Impact across the University of California 

Dority’s work is bringing change beyond the UC Santa Cruz campus. Over the past two years, she served as the co-chair of the University of California Centers for Teaching and Learning (UC-CTL) Consortium, collaborating with other UC leaders to design and host two annual convenings bringing together faculty and staff who work at teaching centers across the nine campuses. Groups of cross-campus teams explored critical research on what it means to support the teaching community at current and emerging Hispanic Serving Institutions and how they can support each other to embrace more holistic and antiracist methods for assessing the impact of teaching centers toward reaching more equitable student outcomes. She also collaborated on a report on how to collectively advance accessible teaching. 

 

Outstanding Staff Award

For more than two and a half decades, the Staff Advisory Board (SAB), UCSC Alumni Association, and the Chancellor’s Office have worked together to honor a member of the staff through the annual Outstanding Staff Award. Nominations are solicited across campus. 
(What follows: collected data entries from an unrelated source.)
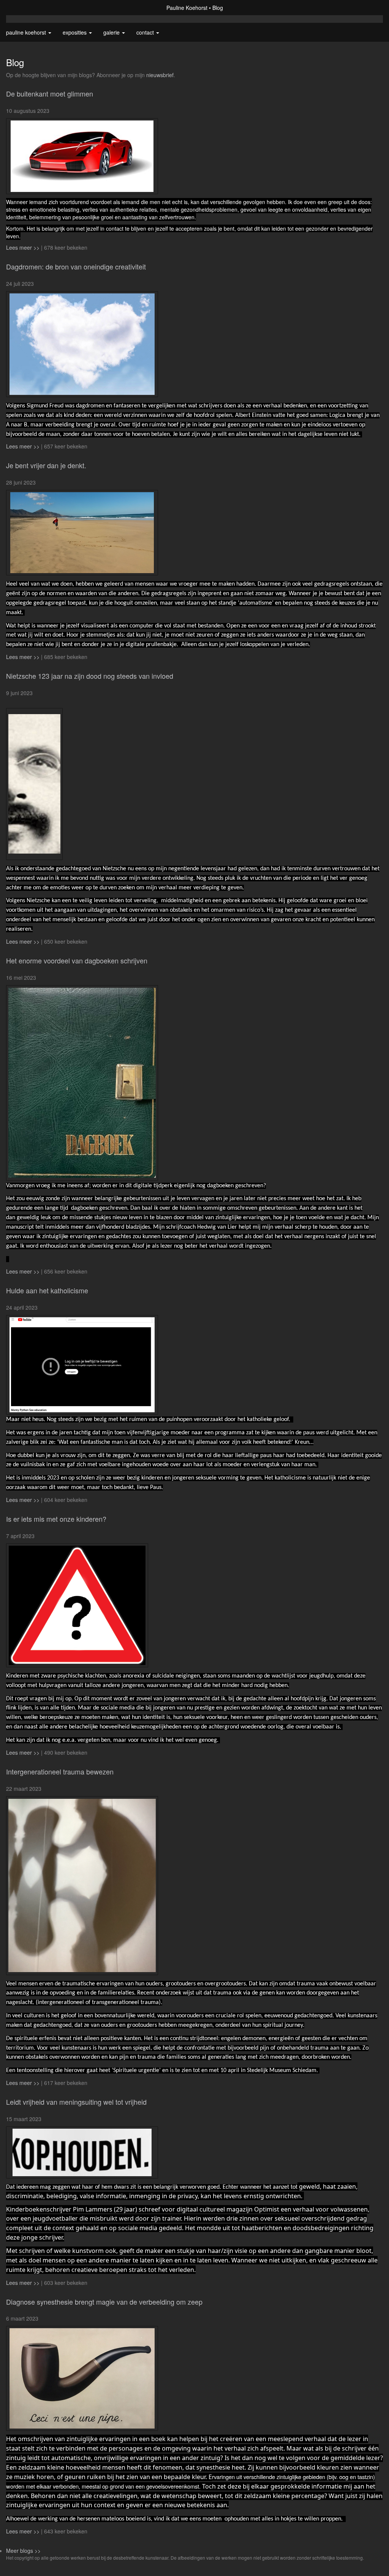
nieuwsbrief (160, 75)
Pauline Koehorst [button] (26, 32)
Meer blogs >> (23, 2550)
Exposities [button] (75, 32)
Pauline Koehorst (186, 7)
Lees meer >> (23, 247)
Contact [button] (145, 32)
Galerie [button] (112, 32)
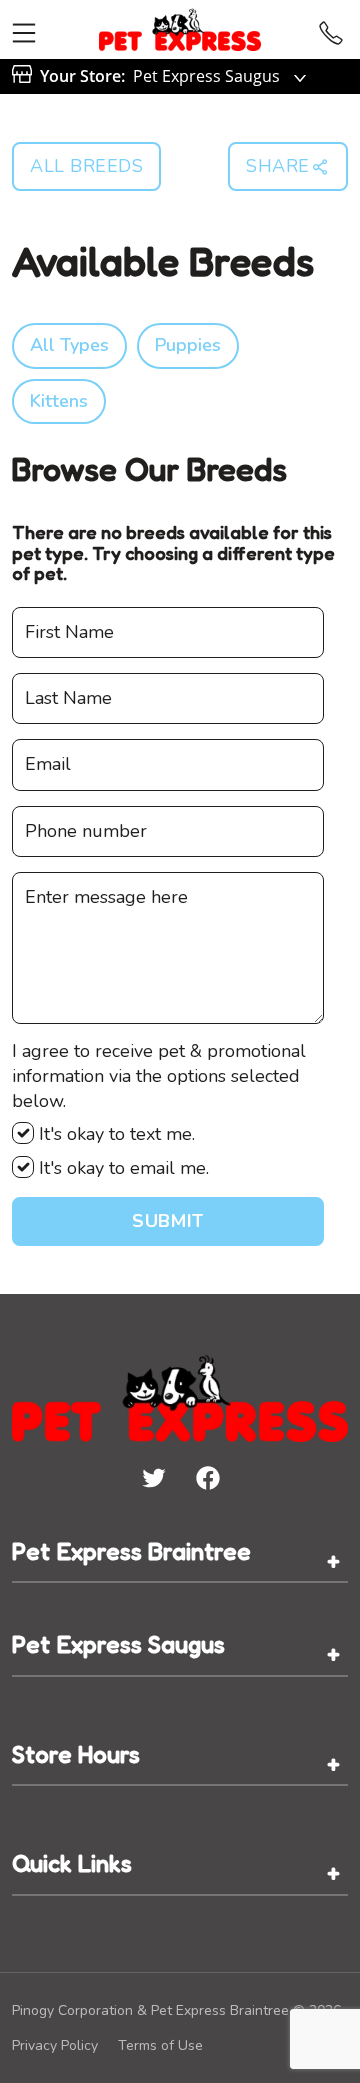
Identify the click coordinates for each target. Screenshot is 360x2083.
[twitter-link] (153, 1477)
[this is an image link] (180, 1396)
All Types (69, 345)
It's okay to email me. (121, 1168)
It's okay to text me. (114, 1134)
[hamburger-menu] (24, 29)
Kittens (59, 401)
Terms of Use (160, 2045)
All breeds (86, 166)
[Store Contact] (331, 29)
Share (278, 166)
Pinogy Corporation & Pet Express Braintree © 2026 (176, 2010)
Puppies (188, 345)
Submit (167, 1221)
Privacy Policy (55, 2045)
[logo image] (180, 29)
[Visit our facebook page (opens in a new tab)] (207, 1477)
“Choosing the Outstanding Staff Award winner is such a fun part of our SAB work,” Jessica Bulleri, SAB president said. “We received over 150 nominations, and hearing the stories of so many dedicated, passionate staff members really makes me proud to be a part of the UCSC staff community. There were so many standouts that it was really tough to choose just one winner this year. We appreciate everyone who took the time to nominate their colleagues, and we are so thankful for the amazing work all the nominees are doing.”

The nomination criteria includes, going "above and beyond" to provide distinguished service to students, staff, or faculty colleagues; champions the work of their department/division and adapts to changing needs; fosters the Principles of Community; embraces and values diversity, strives for an inclusive community, and promotes mutual respect, trust and support that strengthens the UCSC community; and engages or volunteers in UCSC activities and promotes campus initiatives.